U.S.-EU in comprehensive travaler data sharing accord

It has been a long tussle, but finally the United States and the European Union have agreed to expand a security program which shares personal data about millions of U.S.-bound airline passengers a year, potentially including information about a person’s race, ethnicity, religion, and even health. The agreement calls for airlines flying from Europe to the United States to provide data related to these issues, if it exists in their reservation systems, to U.S. authorities. The deal would allow the United States to retain and use the information only “where the life of a data subject or of others could be imperiled or seriously impaired,” such as in a counterterrorism investigation. The Washington Post’s Paul Lewis and Spence Hsu write that the information which may be used in such exceptional circumstances includes “racial or ethnic origin, political opinions, religious or philosophical beliefs, trade union membership” and data about an individual’s health, traveling partners and sexual orientation.

The deal was signed yesterday by the United States and approved Monday in Europe, and it has already provoked alarm from U.S. and European privacy and civil-liberties groups. DHS secretary Michael Chertoff praised the pact as an “essential screening tool for detecting potentially dangerous transatlantic travelers.” If available at the time of the 9/11 attacks, Chertoff said, such information would have, “within a matter of moments, helped to identify many of the 19 hijackers by linking their methods of payment, phone numbers and seat assignments.”

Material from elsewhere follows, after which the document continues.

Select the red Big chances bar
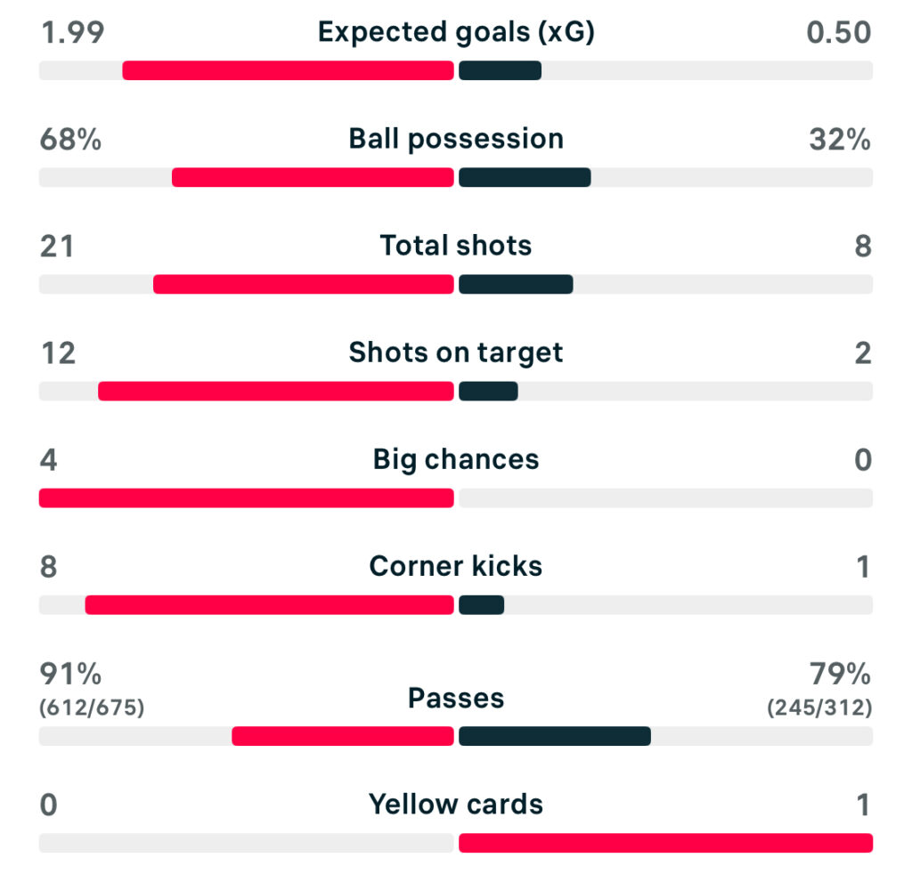(246, 498)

U.S. customs officials began collecting Passenger Name Record data in 1992 for inbound international flights and enforced the requirement after the 2001 attacks. The U.S. government now stores data on nearly all eighty-seven million passengers who arrive in the country by air each year, most of them from Europe, in a master border security database. The government combines such information with terrorist watch lists, other databases and sophisticated computer algorithms to detect high-risk travelers, in ways that watchdog groups say it has not adequately explained.

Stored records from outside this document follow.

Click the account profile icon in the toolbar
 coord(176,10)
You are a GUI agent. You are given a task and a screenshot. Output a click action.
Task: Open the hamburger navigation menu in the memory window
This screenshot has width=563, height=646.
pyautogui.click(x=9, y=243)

The new accord takes effect in August and it runs through July 2014. It builds on a similar, if more limited, accord reached between the United States and Europe in 2004. It extends how long the United States can store data — to 15 years from 3 1/2 years. DHS said it will move passenger information to “dormant” status after seven years and “expects” to erase it after fifteen years, but the department notified the E.U. that expiration of data will be subject to “further discussions.” Also, beginning in January 2008, airlines will be required to “push” data from their reservation systems to DHS seventy-two hours before a flight departs, enhancing an existing “pull” system in which the department retrieves information from carriers.

DHS said the agreement with Europe wil likely to serve as a template for similar U.S. agreements covering travelers from Asia, South America, and other regions.